Storytelling

Celtx the Screenwriting Software

I do the bulk of my writing using Celtx. I call it screenwriting software, but it is intended for much more than that. I just have only so many hours in a day, and can’t work on comic books, novels, plays, and radio scripts all at once.  I use it for screenplays.

Celtx does a fine job producing a script that is ready to be shared with the world.  The formatting is accurate and correct. It does all this in a fast and convenient manner. Considering it is free to download, I love it.

When creating a script, the software cleverly recognizes that hitting ENTER or the TAB key will toggle through different line styles for scene heading, action, character, or dialogue. This makes for fast and efficient typing.
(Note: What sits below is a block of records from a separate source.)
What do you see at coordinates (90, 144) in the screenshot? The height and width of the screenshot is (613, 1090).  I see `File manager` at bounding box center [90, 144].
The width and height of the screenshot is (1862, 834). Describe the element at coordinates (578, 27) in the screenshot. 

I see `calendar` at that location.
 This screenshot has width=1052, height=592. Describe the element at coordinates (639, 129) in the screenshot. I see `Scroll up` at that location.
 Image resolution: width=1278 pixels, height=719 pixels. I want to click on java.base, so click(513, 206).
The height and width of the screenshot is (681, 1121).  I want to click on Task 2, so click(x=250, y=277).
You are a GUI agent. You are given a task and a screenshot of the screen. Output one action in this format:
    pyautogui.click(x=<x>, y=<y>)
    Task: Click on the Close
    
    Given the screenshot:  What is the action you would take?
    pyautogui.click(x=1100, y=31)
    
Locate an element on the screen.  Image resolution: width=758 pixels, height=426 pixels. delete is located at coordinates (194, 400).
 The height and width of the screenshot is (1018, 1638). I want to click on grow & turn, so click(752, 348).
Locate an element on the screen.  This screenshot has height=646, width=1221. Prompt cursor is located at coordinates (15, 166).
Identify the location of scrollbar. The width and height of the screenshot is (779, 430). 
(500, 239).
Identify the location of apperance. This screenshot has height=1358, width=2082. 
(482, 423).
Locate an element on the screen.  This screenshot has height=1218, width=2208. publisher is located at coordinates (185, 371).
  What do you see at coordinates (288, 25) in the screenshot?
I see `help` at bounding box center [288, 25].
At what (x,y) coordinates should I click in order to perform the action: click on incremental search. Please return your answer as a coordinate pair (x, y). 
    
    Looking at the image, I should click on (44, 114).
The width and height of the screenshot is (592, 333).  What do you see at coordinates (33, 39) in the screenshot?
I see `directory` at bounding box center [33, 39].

The only complaint I have is that there are no keyboard shortcuts for choosing the style of a given line. This comes into play when I import a block of text and want to convert it to a script. I often have to revert to using the mouse to choose a style which gets a little clumsy. But I’m being picky.

To format a script, you do have to be connected to the internet because, apparently, the software retrieves formatting information from a secret consortium’s server bank. Or something like that. But it works, and on those rare occasions I don’t have a connection, I do something else until I am back on the grid. It’s a nit, and I just keep moving along.

Celtx also has options for sharing scripts using version control software (CVS) and is tightly integrated with the server system to pull it off, and adds nice window dressing and multi-user capability for a nominal fee. If you are collaborating, or just want to save your ass when your laptop fails you, Celtx Studios is the answer.

I have been using it for two years now, and I have used it on Windows machines and my Ubuntu laptop. I really like it, and I am willing to risk sounding like a fantard to let others know. So there.